» What the task asks:
Exact copies of all the records below should be returned.

Collected data
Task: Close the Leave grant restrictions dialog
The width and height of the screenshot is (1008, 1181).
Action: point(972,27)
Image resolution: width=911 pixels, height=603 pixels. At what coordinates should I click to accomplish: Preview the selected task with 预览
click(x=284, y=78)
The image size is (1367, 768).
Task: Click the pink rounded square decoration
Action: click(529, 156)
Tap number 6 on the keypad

» Solution:
Task: Close the Leave grant restrictions dialog
The width and height of the screenshot is (1008, 1181).
Action: point(972,27)
Image resolution: width=911 pixels, height=603 pixels. At what coordinates should I click to accomplish: Preview the selected task with 预览
click(x=284, y=78)
The image size is (1367, 768).
Task: Click the pink rounded square decoration
Action: click(529, 156)
Tap number 6 on the keypad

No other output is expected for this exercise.